Harder to quantify is the time spent by your social media team on a certain campaign, but you can add this up and put a figure on it. Think about meetings, posting and promoting content, running ads, and undergoing training.
Create and share a report
The best way to collate and present your findings is to create a report. If you use a template (you can find these online or in some analytics software packages), you won’t have to build new reports for every campaign.
Make sure the report is easy to understand, even for those in your business who are not familiar with social media. Use the data to show how you’re meeting business objectives, and include insights to highlight the value of non-monetary aspects.
Point out which tactics were effective and which were not—what lessons have been learned and how will you use them to maximize value and revenue in future?
Ways to improve your social media ROI
If the analysis shows a need for improvement, one way to boost ROI is to optimize your social media output.
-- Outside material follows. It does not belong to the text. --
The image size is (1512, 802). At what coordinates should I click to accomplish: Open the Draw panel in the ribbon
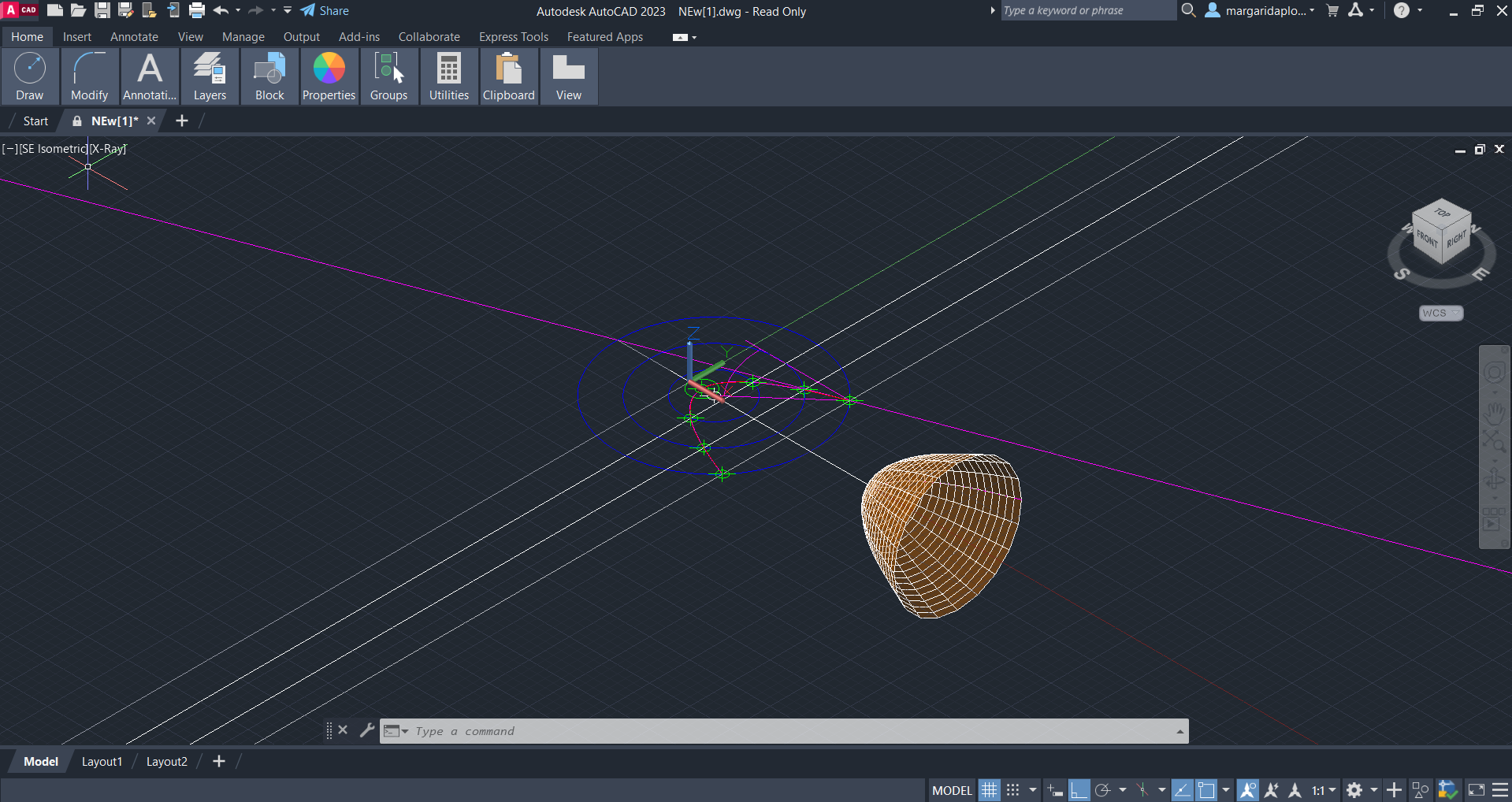(30, 76)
More than 40% of marketers named Facebook as the most effective channel, but you should use the full range of social platforms to determine which works best. It’s also helpful to use A/B testing, where you split your audience in half to see which version of an ad or post generates more interest.
For example, on your website is a guest blog called “contact center vs call center,” and you want to direct your social media users there. You could experiment by posting the link in different types of posts and seeing which get the most click-throughs.
It’s important to be driven by the data. You might perceive that certain posts get lots of likes or shares, but you have to crunch the numbers to make sure you’re right and find out why. Then you can use the figures to inform what kind of content you publish.
Customer analysis is also important. Find out who is scrolling through your social media and when, and you can tailor your content to them. It pays to be aware of the competition, too.
Social media moves fast, so you’ll need some flexibility in your strategy to keep up with the changes. Look out for new platforms and technology, emerging trends, and changes to algorithms—as well as customer preferences and behaviors.
How to grow your social media ROI
Using a social platform is the norm for most businesses these days, but it’s not enough just to maintain a presence—you have to make sure that you provide regular content that engages your audience and raises awareness of your brand.
There are lots of tips you can use to enhance your social media output. Encourage users (and employees) to share your posts, and interact through competitions, feedback, and user-generated content. You could also branch into affiliate marketing and partner with social media influencers.
If you find that certain content performs well, there’s nothing to stop you repurposing or re-using it across channels. Turn a long-form blog into a listicle or a how-to post, or add a video. Almost 69% of marketers say video ads outperform image and plain text ads on Facebook.
Then there’s social media commerce, which is when users can purchase from you without leaving the platform. This will help you prove ROI as you’ll have quantifiable numbers, such as the amount of people who saw the post or ad and clicked to buy the product.
Whatever you do, make sure it’s optimized for mobile—that’s where most people browse social media. Remember that social media is a fast-paced world, so if someone engages with you through a comment or a question, it’s crucial to respond as fast as possible (39% of social media users expect a response within the hour!).
Is it worth measuring social media ROI?
Absolutely! Social media ROI matters and it’s not an easy task to measure it, but if you’re using social media for your marketing, you need to make sure your strategy is effective. With some lateral thinking, you’ll be able to demonstrate the overall value of paid and organic activities and prove to the suits that social media is worth a healthy chunk of the budget.